Problem details:
Look through the lines below; wherever the word "chart" appears, copy that line.

Working data:
_ _ _

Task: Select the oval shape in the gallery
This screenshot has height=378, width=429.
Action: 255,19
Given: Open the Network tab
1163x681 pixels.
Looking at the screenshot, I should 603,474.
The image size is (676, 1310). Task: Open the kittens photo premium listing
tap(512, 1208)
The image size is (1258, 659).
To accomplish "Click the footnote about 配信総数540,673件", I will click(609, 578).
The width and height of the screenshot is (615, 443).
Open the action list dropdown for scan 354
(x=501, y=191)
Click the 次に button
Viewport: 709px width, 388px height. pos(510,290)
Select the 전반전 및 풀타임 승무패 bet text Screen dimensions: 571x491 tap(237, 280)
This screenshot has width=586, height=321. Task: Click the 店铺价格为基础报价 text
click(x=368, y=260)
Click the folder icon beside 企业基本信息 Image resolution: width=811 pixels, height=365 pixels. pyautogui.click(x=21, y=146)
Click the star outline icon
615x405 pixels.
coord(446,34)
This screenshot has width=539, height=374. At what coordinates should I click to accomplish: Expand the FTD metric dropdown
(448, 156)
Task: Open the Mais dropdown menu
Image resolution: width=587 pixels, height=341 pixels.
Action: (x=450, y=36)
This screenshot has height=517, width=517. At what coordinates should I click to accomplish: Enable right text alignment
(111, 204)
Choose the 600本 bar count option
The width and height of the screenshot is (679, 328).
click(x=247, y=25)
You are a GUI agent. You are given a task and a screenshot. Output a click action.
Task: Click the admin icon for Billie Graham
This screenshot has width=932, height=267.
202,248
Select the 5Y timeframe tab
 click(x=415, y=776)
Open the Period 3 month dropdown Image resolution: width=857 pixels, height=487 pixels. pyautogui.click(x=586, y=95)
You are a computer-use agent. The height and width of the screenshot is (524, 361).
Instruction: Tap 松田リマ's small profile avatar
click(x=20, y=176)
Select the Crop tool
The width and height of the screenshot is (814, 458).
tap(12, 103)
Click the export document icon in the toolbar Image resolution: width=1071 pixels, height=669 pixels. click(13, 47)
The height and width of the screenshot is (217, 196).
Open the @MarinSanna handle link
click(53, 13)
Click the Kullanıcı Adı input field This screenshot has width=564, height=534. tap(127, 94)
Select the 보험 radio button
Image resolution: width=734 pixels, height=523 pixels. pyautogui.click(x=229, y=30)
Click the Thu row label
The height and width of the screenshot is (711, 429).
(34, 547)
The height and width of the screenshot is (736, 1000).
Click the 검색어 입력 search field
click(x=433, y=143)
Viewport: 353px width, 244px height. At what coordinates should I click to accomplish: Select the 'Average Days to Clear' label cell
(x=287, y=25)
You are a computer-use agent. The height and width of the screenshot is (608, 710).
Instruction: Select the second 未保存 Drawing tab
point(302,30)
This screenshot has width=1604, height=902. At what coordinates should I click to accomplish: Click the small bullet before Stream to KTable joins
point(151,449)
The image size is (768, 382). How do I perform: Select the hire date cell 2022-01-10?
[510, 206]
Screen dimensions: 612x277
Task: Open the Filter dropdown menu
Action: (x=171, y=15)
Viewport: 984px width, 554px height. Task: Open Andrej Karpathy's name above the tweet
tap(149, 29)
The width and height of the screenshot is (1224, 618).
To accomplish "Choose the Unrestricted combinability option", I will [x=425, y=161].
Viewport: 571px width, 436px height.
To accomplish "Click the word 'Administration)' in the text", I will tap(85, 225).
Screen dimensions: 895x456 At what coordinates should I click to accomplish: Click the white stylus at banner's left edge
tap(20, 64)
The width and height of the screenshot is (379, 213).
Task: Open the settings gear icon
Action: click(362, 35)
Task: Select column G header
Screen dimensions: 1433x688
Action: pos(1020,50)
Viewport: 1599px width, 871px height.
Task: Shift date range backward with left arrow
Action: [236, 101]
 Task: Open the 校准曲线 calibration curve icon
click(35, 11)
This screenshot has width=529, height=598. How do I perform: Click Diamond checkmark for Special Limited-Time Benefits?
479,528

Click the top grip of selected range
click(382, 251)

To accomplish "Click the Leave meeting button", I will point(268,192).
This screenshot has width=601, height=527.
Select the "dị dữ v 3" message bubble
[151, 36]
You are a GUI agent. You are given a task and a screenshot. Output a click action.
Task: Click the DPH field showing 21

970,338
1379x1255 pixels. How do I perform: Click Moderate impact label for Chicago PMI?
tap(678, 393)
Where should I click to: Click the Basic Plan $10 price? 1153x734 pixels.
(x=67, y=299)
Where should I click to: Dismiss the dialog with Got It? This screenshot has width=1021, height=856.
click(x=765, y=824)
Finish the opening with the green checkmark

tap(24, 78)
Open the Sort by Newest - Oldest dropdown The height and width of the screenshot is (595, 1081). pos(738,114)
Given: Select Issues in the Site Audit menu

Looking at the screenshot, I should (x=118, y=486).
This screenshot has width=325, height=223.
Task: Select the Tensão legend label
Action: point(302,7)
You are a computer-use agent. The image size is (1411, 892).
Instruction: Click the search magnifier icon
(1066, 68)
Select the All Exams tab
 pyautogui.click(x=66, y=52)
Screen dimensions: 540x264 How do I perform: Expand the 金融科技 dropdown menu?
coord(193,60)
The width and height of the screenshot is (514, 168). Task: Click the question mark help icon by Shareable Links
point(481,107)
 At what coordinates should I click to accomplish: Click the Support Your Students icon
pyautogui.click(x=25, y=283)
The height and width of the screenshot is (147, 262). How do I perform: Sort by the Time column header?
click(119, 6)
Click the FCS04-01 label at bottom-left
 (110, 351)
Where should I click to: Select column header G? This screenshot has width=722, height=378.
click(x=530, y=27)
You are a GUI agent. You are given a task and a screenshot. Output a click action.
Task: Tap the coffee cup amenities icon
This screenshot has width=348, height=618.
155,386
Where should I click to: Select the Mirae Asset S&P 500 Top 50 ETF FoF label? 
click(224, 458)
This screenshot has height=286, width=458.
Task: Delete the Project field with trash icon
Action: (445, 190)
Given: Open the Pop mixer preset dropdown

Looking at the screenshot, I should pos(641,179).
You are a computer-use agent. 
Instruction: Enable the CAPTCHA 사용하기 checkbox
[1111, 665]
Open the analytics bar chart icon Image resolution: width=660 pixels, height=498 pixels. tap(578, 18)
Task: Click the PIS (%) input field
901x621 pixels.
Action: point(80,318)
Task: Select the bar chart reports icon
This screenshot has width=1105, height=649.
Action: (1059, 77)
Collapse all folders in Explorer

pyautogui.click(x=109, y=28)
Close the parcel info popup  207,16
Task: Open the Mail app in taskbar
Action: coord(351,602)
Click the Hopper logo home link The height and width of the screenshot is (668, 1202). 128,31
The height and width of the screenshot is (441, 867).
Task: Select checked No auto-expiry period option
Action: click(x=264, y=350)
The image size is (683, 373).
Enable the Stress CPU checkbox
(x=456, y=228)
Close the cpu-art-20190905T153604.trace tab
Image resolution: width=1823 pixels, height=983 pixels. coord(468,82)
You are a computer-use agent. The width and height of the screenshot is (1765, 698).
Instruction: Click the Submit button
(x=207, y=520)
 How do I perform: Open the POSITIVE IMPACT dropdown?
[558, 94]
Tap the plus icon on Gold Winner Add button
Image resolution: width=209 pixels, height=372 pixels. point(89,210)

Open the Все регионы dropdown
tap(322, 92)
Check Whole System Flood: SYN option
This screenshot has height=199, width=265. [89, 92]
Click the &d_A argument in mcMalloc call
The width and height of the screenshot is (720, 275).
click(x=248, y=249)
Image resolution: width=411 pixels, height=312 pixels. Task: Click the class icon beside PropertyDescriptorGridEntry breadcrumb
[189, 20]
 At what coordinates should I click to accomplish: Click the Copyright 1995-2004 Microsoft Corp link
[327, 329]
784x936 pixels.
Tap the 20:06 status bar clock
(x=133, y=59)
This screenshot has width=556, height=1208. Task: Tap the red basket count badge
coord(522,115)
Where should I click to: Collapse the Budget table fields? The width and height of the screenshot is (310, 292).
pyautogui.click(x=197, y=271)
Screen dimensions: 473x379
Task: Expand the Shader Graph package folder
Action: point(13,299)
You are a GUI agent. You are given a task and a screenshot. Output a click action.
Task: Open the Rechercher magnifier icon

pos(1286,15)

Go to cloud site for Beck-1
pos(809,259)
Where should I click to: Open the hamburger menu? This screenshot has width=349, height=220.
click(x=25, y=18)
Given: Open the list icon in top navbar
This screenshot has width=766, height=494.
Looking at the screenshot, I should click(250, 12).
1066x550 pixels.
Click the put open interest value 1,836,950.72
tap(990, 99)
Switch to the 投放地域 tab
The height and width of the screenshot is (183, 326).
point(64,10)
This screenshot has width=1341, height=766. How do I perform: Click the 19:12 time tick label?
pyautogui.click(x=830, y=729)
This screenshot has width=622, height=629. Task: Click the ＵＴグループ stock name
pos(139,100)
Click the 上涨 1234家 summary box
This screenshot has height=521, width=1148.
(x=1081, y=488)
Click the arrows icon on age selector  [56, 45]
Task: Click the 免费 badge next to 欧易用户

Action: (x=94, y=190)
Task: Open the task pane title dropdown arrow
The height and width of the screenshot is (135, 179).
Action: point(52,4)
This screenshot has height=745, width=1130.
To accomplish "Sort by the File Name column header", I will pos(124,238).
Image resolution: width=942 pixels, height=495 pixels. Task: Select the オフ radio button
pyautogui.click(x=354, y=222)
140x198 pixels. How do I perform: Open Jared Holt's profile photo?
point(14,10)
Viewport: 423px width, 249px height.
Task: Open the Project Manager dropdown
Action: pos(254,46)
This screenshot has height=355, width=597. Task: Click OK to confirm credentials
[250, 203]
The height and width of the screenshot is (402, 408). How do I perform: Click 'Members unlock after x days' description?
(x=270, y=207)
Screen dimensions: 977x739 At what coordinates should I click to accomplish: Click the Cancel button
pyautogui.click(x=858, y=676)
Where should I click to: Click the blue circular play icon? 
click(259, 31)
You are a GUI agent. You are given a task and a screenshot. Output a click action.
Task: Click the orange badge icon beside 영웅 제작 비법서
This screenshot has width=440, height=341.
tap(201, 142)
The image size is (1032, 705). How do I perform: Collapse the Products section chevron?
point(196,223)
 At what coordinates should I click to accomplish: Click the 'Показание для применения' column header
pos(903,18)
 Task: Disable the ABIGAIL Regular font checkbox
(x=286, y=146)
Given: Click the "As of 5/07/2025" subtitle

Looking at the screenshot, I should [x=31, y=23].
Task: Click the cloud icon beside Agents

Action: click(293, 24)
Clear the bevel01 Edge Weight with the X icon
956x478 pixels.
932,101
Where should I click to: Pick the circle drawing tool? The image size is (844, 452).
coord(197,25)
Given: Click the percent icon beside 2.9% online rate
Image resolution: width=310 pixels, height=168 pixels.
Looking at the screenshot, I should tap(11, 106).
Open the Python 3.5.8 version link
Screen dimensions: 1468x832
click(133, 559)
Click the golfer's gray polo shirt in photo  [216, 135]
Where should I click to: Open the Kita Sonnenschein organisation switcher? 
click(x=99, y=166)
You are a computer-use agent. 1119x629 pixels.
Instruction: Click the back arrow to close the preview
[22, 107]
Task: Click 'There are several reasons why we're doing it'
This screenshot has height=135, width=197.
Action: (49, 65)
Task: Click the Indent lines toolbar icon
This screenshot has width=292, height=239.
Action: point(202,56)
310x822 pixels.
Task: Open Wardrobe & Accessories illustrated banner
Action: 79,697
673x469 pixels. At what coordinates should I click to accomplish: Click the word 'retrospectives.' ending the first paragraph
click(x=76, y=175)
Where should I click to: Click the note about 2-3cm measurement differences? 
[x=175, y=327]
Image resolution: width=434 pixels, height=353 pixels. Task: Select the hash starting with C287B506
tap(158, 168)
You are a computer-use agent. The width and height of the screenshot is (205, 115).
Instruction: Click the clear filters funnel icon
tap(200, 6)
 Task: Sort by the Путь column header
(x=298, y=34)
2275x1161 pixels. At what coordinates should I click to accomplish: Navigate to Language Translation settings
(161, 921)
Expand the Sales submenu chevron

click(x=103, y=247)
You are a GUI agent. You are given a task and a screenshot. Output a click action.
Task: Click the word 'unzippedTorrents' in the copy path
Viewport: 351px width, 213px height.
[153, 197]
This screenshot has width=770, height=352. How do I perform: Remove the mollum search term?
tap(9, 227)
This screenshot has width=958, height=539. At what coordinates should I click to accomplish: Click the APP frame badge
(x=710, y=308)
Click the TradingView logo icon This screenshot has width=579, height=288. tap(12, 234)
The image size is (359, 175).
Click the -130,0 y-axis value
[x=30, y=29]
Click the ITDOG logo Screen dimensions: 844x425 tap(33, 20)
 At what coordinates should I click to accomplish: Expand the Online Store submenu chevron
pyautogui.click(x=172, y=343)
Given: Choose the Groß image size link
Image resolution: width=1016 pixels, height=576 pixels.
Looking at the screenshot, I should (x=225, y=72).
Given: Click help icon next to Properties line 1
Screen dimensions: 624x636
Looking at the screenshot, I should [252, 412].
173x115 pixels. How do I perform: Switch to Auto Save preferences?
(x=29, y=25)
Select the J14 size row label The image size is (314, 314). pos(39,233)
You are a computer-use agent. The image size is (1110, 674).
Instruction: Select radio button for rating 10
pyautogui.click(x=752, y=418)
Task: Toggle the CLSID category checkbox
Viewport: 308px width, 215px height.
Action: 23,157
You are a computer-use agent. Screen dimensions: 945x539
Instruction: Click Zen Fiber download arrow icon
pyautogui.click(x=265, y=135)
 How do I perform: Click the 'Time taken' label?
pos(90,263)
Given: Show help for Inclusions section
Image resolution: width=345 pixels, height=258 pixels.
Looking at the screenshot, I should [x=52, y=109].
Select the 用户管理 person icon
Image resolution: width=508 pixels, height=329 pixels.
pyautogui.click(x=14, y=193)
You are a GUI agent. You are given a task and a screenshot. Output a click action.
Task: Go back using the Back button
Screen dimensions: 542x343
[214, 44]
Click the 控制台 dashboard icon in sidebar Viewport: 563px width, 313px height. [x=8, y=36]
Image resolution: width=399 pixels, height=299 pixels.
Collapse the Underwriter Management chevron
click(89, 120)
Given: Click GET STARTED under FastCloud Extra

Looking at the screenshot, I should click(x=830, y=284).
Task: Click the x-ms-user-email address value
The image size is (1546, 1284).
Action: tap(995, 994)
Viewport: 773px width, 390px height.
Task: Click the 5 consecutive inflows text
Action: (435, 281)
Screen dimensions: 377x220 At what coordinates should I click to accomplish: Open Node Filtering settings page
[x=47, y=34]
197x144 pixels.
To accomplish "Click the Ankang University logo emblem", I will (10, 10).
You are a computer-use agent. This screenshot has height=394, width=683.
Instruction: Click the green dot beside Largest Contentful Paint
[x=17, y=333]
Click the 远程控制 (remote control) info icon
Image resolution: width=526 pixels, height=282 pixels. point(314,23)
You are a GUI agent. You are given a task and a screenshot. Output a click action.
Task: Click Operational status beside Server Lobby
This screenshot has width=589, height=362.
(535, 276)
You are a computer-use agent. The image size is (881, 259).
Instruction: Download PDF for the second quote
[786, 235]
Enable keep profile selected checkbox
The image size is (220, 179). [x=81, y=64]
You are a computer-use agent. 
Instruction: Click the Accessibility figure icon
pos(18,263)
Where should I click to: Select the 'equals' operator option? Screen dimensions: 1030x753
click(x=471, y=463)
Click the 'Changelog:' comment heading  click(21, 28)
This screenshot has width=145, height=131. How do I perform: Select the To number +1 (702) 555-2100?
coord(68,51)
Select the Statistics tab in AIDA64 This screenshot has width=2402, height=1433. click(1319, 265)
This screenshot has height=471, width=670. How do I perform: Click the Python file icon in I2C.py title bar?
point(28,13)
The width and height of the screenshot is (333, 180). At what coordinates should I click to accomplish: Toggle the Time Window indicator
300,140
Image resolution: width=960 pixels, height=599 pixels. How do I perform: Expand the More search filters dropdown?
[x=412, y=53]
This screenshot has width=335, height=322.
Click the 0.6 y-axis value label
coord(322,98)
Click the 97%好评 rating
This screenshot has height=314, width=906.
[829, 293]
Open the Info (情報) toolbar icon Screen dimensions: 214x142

_ _ _

Solution to this task:
Open the analytics bar chart icon Image resolution: width=660 pixels, height=498 pixels. tap(578, 18)
Task: Select the bar chart reports icon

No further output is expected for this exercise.